* _Records provided_:
=-=-=-=-=

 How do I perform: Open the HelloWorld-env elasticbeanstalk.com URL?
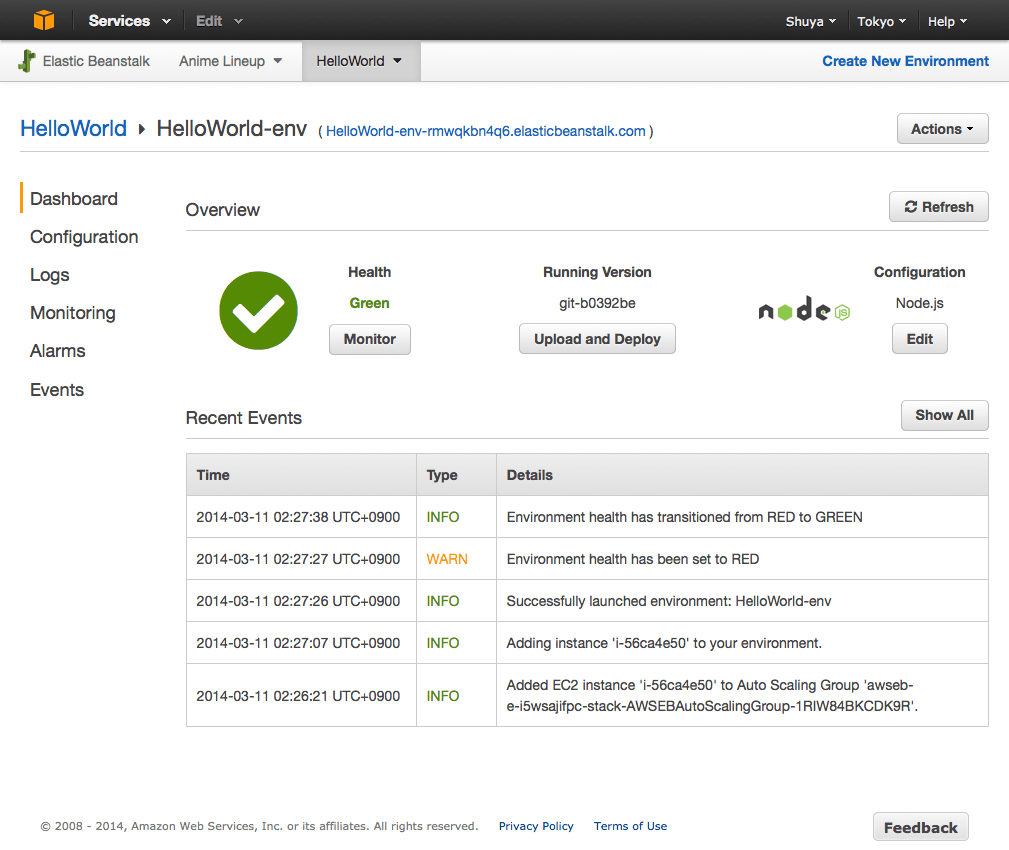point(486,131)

=-=-=-=-=

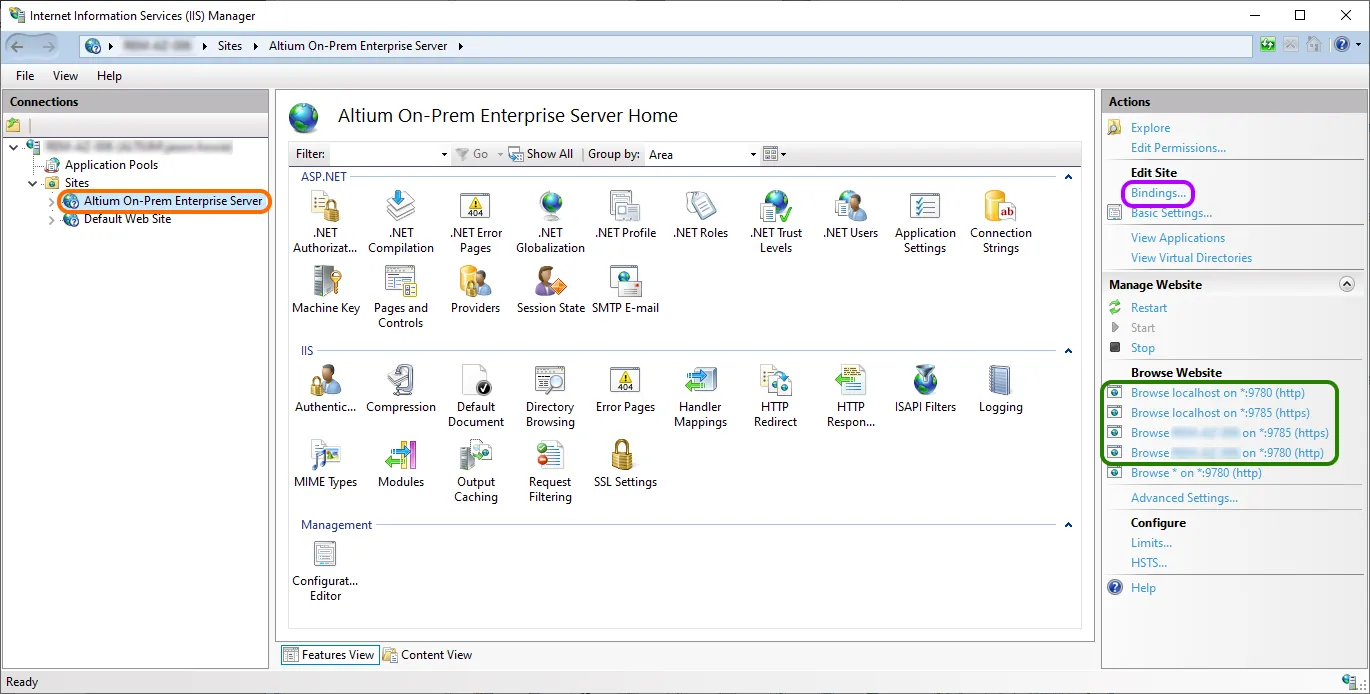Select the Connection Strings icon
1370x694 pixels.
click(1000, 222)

=-=-=-=-=

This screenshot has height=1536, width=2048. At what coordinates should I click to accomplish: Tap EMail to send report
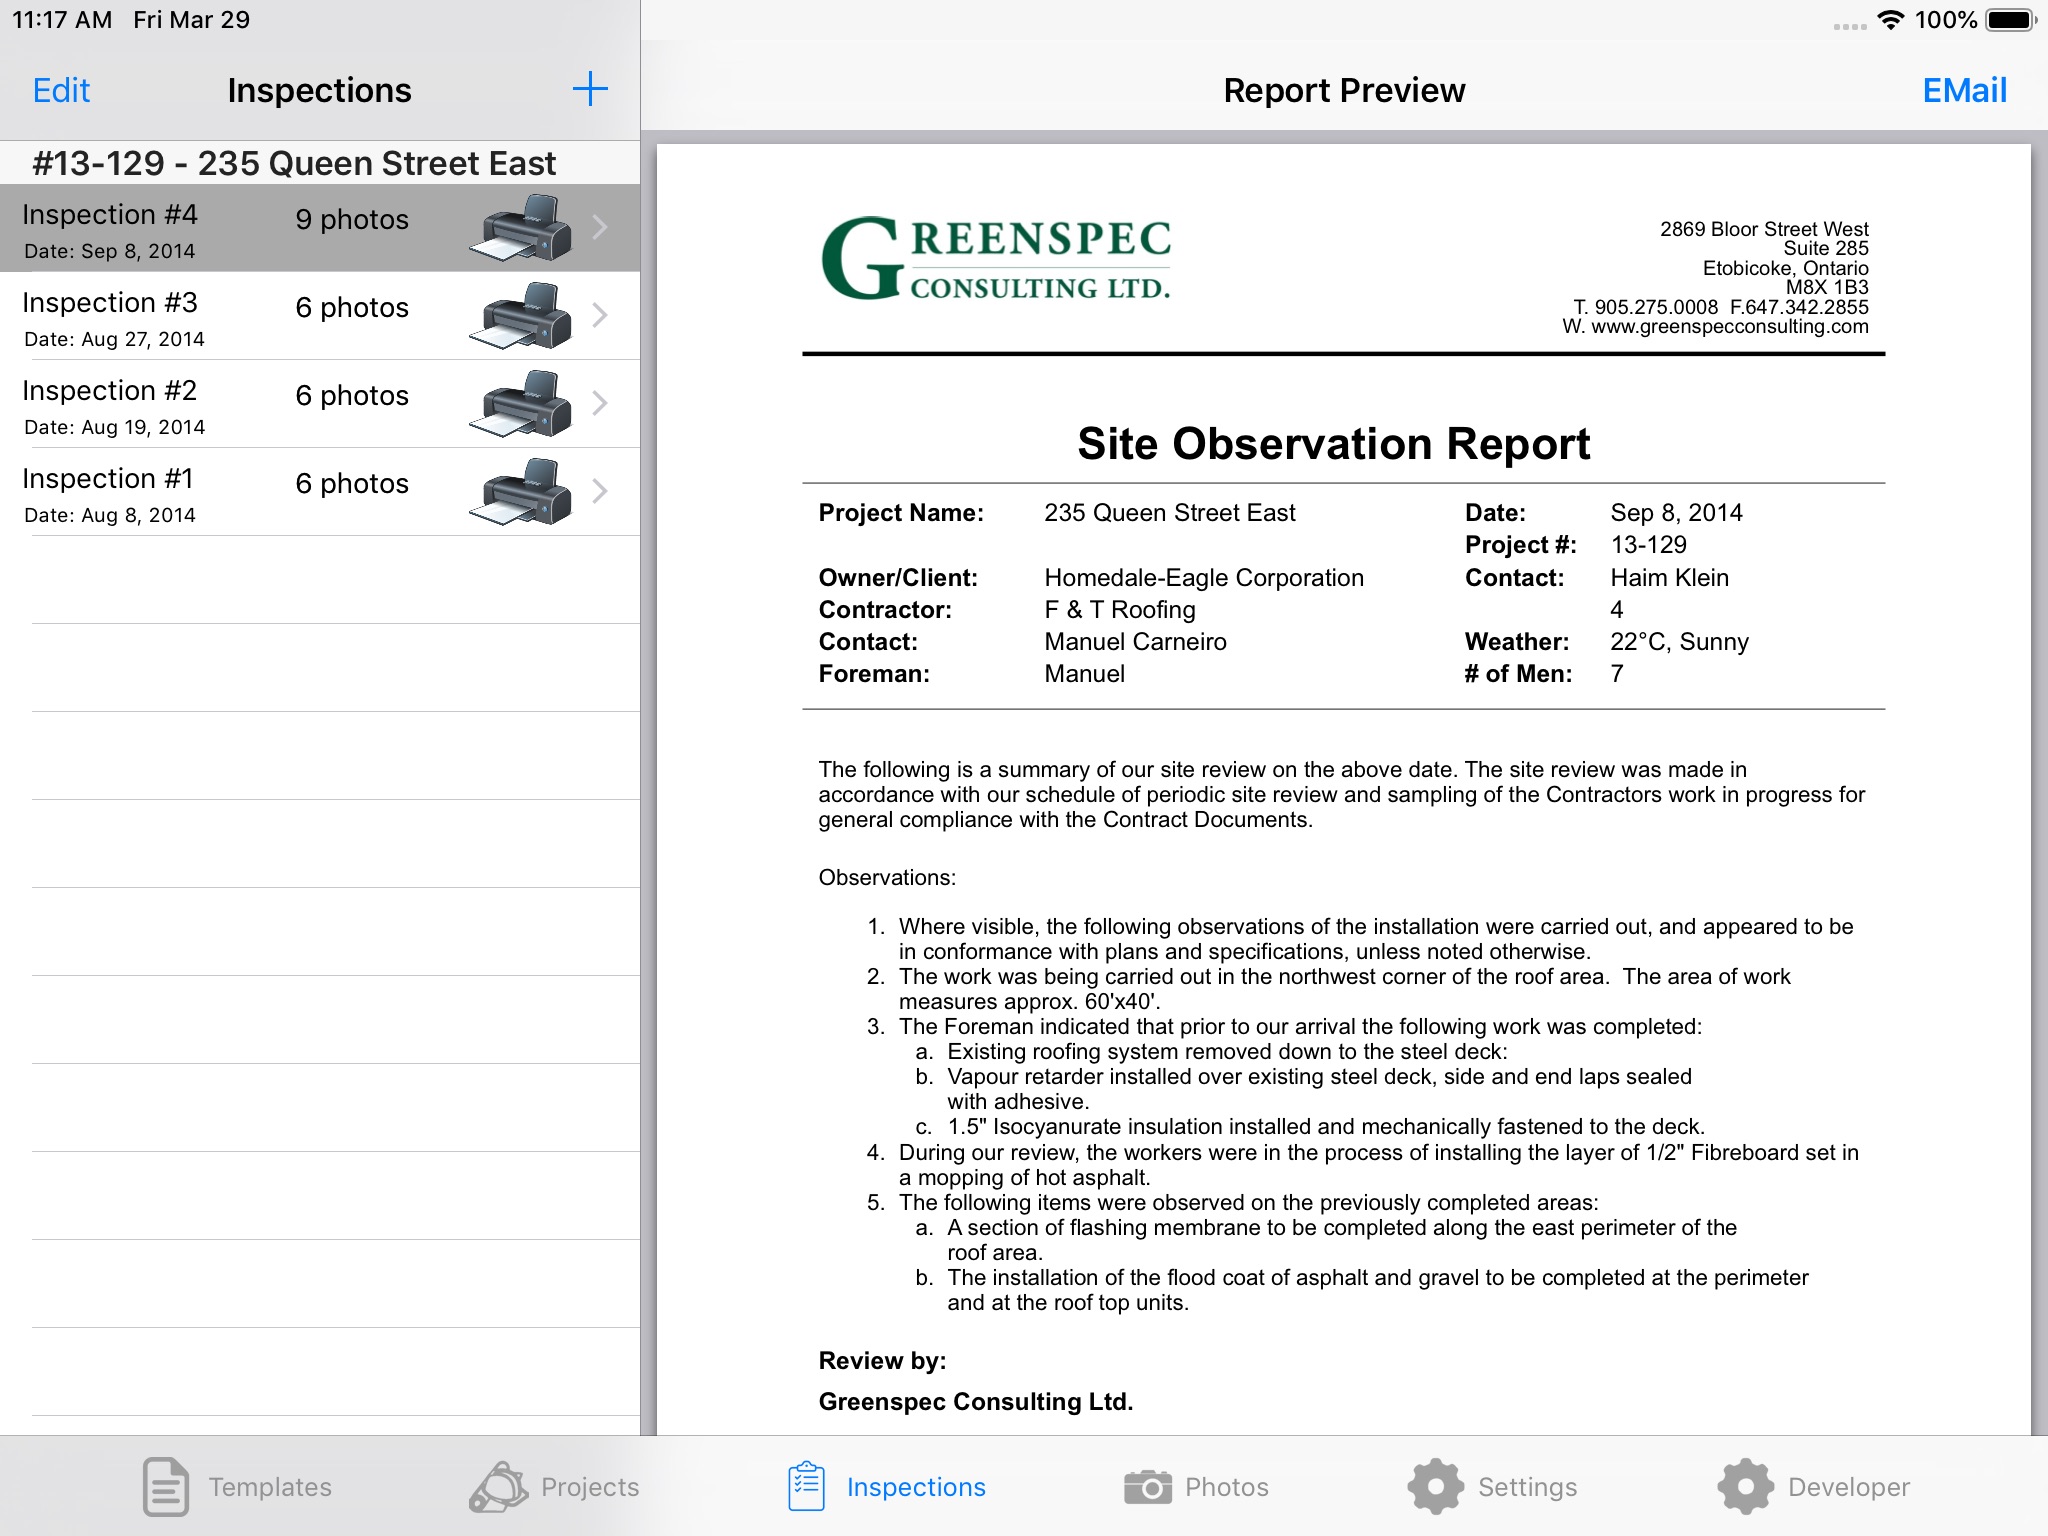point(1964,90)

=-=-=-=-=

* _The exercise_: Format the records from the line containing "This screenshot has" through the line containing "point(1964,90)" as a two-column CSV with the headers request and answer. Each request gets one row, with its text and its answer each in a single quoted field and line breaks replaced by spaces, and the pictures left out.

* _Result_:
request,answer
"This screenshot has height=1536, width=2048. At what coordinates should I click to accomplish: Tap EMail to send report","point(1964,90)"